Brent crude futures gained 32 cents to $110.15 a barrel early on Wednesday, recouping some of the previous session's losses. US crude increased by 30 cents to $87.05.
"There are opposing forces where the uncertainty in Europe and the US meets with the bullish uncertainty in the Middle East, ... so I think we're going to see a volatile market," said Jeremy Friesen, commodity strategist at Societe Generale in Hong Kong.
"We're going to see some crazy volatility in the market with rising geopolitics and rising economic uncertainty. The Middle East tensions could continue to give prices some life in the near term but we suspect that the bearish economic factors will be dominant."
Israeli air strikes shook the Gaza Strip and Palestinian rockets struck across the border as US Secretary of State Hillary Clinton held talks in Jerusalem in the early hours of Wednesday, seeking a truce that can hold back Israel's ground troops.
Hamas, the Islamist movement controlling Gaza, and Egypt, whose new, Islamist government is trying to broker a truce, had floated hopes for a ceasefire by late Tuesday; but by the time Clinton met Israeli Prime Minister Benjamin Netanyahu it was clear there would be more argument, and more violence, first.
The violence in the Middle East adds to investors' worries about the economic outlook for the United States.
Fed chief Bernanke said 2013 could be a "very good year" for the US economy if politicians can strike a quick deal to avoid the so-called fiscal cliff of spending cuts and tax hikes.

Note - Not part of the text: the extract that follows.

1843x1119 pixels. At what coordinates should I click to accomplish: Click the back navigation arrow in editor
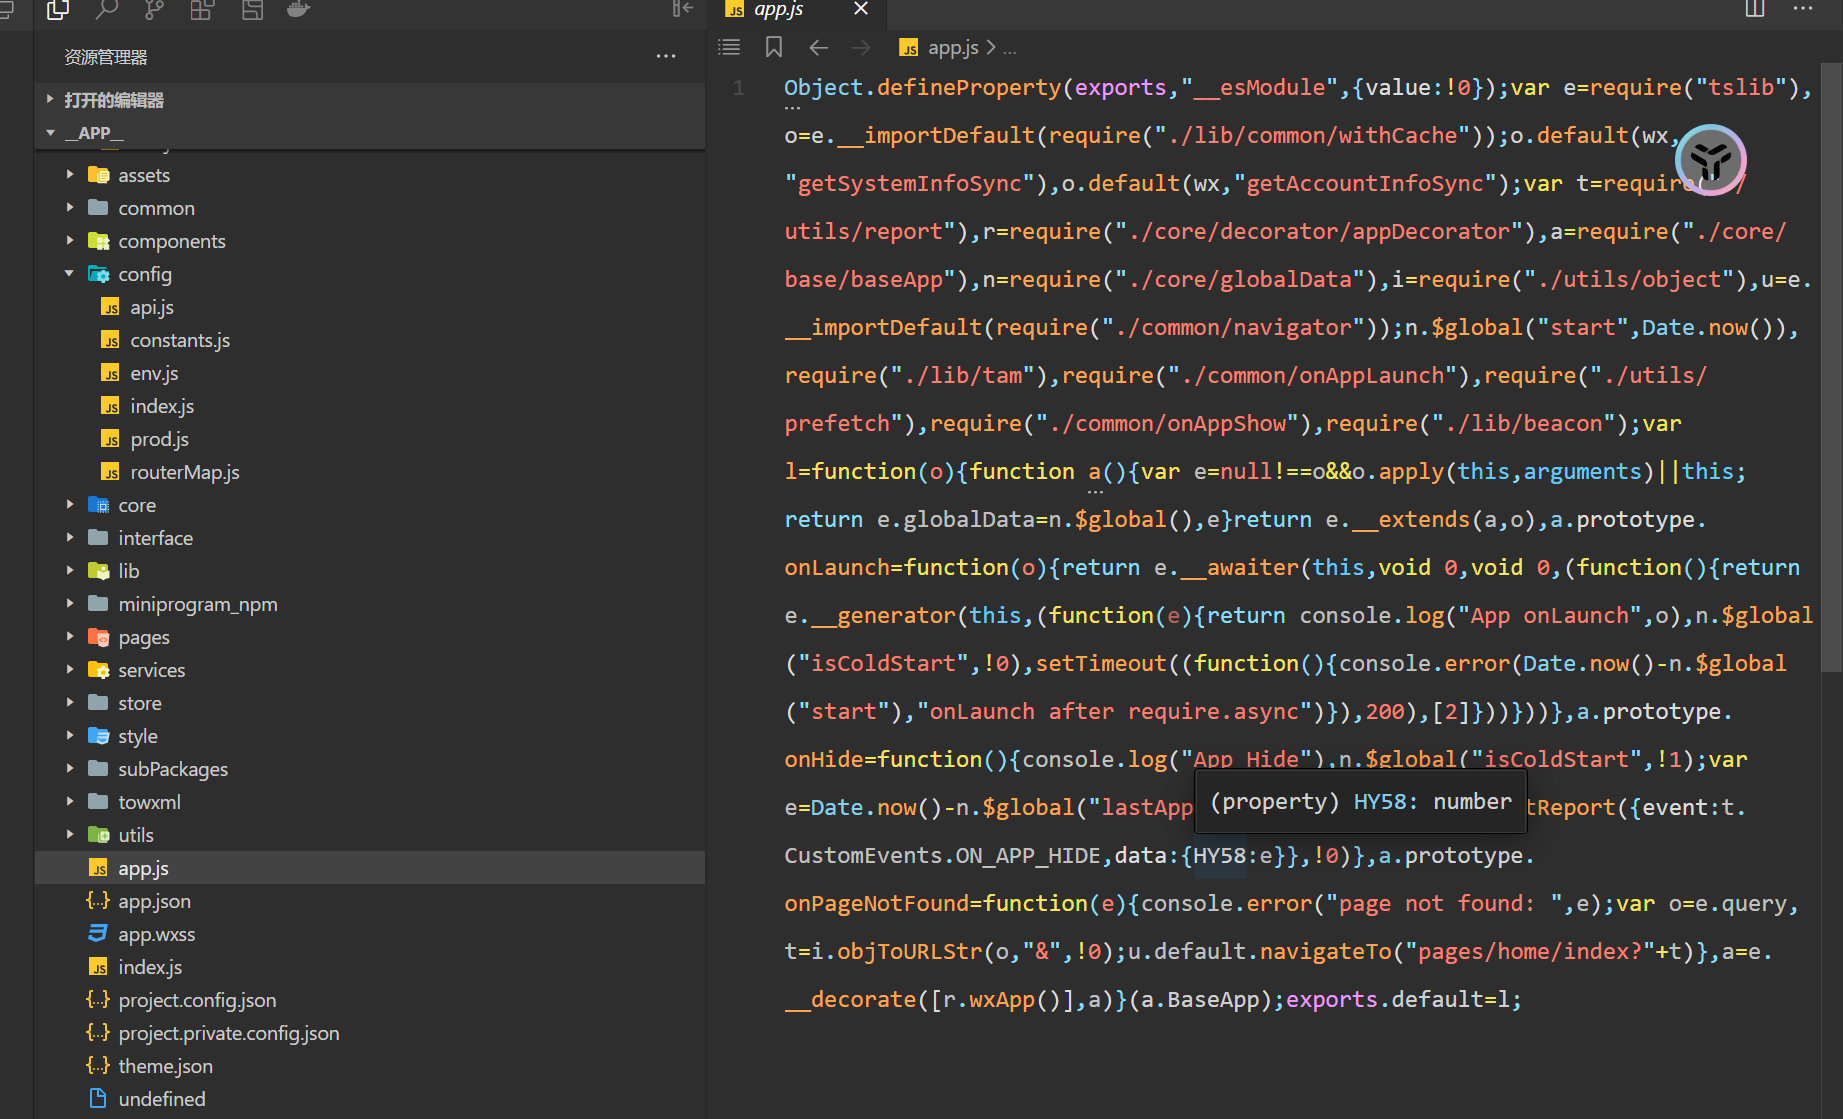pyautogui.click(x=819, y=47)
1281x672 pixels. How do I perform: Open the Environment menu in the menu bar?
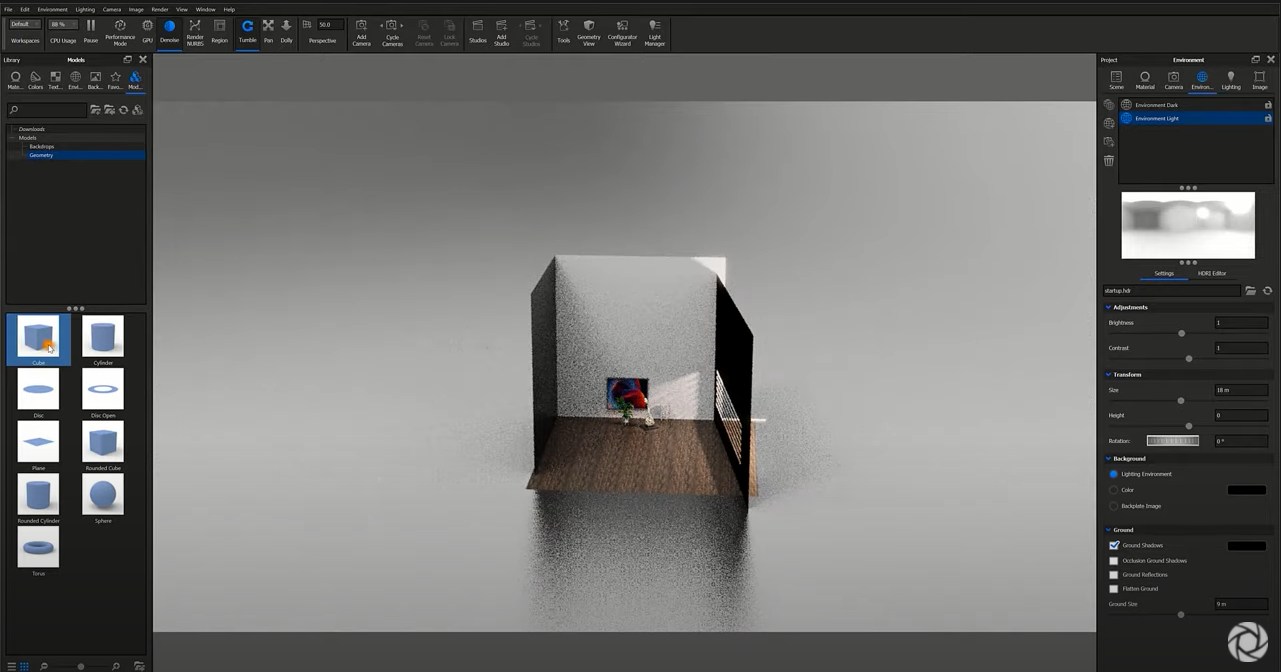tap(51, 8)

Recent US housing and oil inventory data, however, helped support prices.
US housing starts rose to their highest rate in more than four years in October, suggesting the housing market recovery was gaining steam.
US crude oil inventory tumbled last week due to a drop in imports, data from the American Petroleum Institute released on Tuesday showed. Total US crude stocks fell by more than 1.9 million barrels in the week to Nov. 16, after analysts polled by Reuters had forecast a build of 900,000 barrels.
The market will now await data from the US Energy Information Administration, due out later on Wednesday, for confirmation of the API report.